Can we do better? Call it a hunch, but I wondered if iterating over rows instead of columns would pay off. Let’s try that out:

module Version2 =

    let terminate (tolerance: float) (candidates: float [][]) =
        let dim = candidates[0].Length
        let mins = Array.create dim (System.Double.PositiveInfinity)
        let maxs = Array.create dim (System.Double.NegativeInfinity)
        for candidate in candidates do
            let args = candidate
            for i in 0 .. (dim - 1) do
                if args.[i] < mins.[i]
                then mins.[i] <- args.[i]
                if args.[i] > maxs.[i]
                then maxs.[i] <- args.[i]
        let deltas = (mins, maxs) ||> Array.map2 (fun min max -> max - min)
        deltas |> Array.forall (fun delta -> delta < tolerance)

We create 2 arrays to store the minimum and maximum values of each column, and iterate over the candidates, replacing the minimum and maximum values as we go. The style here is resolutely imperative, and relies on mutation. Does it work?

| Method   | Mean      | Error    | StdDev   | Ratio |
|--------- |----------:|---------:|---------:|------:|
| Original | 430.77 ns | 1.117 ns | 0.933 ns |  1.00 |
| Version1 | 320.75 ns | 5.777 ns | 5.674 ns |  0.74 |
| Version2 |  50.55 ns | 0.595 ns | 0.556 ns |  0.12 |

It most definitely does work! We are now over 8x faster than the original.

Why is this faster

Now the interesting question here is, why is it so much faster?

The short answer is, I am not sure. As I said earlier, I took that direction on a hunch, and performance is not something I can say I am particularly good at.

That being said, my hunch was not completely random. With a lot of hand-waving, the thinking was that perhaps computing by columns would result in cache misses that could be avoided by processing data following the existing arrays.

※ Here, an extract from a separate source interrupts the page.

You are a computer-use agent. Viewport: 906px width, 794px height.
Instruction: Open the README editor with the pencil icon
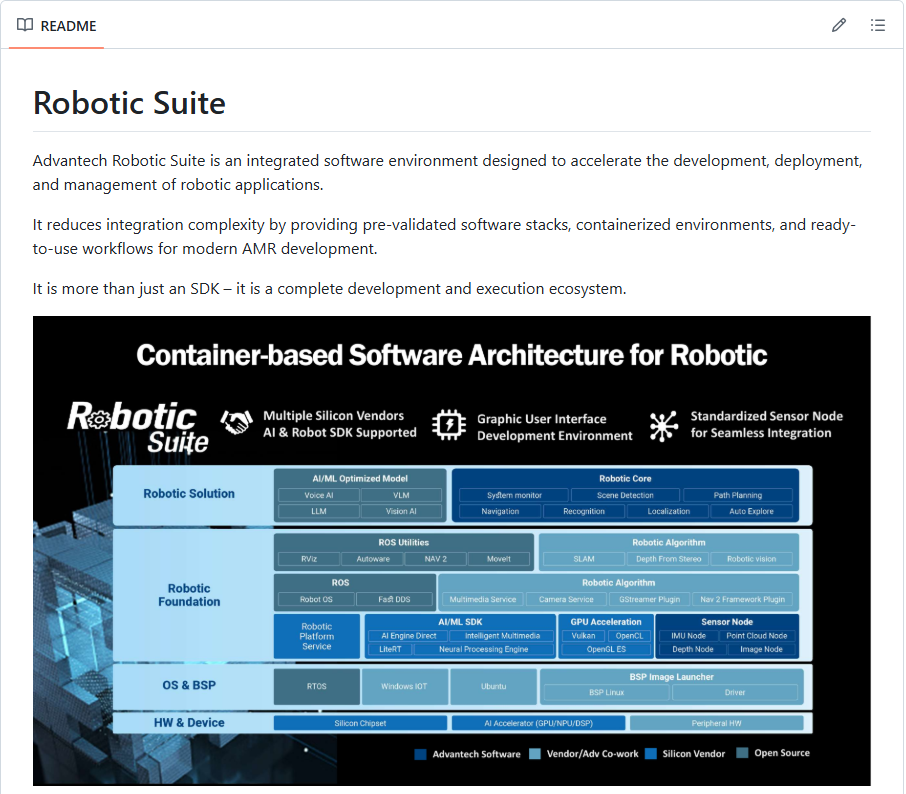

I could have stopped here - just take the win and move on. However, I was curious, and this also made me realize that I didn’t even know how to go about approaching that type of issue in general.

There are probably other ways to do this, but I ended up coming across a post by Adam Sitnik, which, besides being a good read, showed how BenchmarkDotNet can display performance counters. As we are already using BenchmarkDotNet here, this made it easy to try out.

After including a couple of performance counters in the benchmark, I got the following results:

Method Ratio BranchInstructions/Op TotalIssues/Op CacheMisses/Op BranchMispredictions/Op
Original 1.00 1,489 5,022 10 4
Version1 0.71 1,184 3,842 7 3
Version2 0.11 149 616 1 0

Again, I am a novice at performance optimization. However, even without fully understanding the details, it seems that my guess about cache misses is plausible: We see 10 times less cache misses in Version 2 compared to the Original, which is in line with the improvement ratio. That being said, the other counters exhibit similar improvements, too - and I know too little of the topic to interpret this. Regardless, my interpretation is that the code change in version 2 performs much better, because it is written in a manner that is more “friendly” to hardware optimizations.

Parting thoughts

While I suspected that re-orienting my iterations from columns to rows would make a difference, the scale of the improvement caught me by surprise. I did not fundamentally change the algorithm, and yet, it yielded an almost 10-fold speedup.

That type of micro-optimization is not something I do often. A speedup like this is certainly nice, but from a different angle, we are talking execution times below milliseconds. This will matter only if the corresponding operation is executed very often, which happens to be the case in my algorithm.

This was also a reminder that, while I have been writing plenty of half-decent code, happily ignoring what happens at the hardware level, it can pay off to understand better what is going on at that lower level! Perhaps it’s time for me to learn a bit more about that.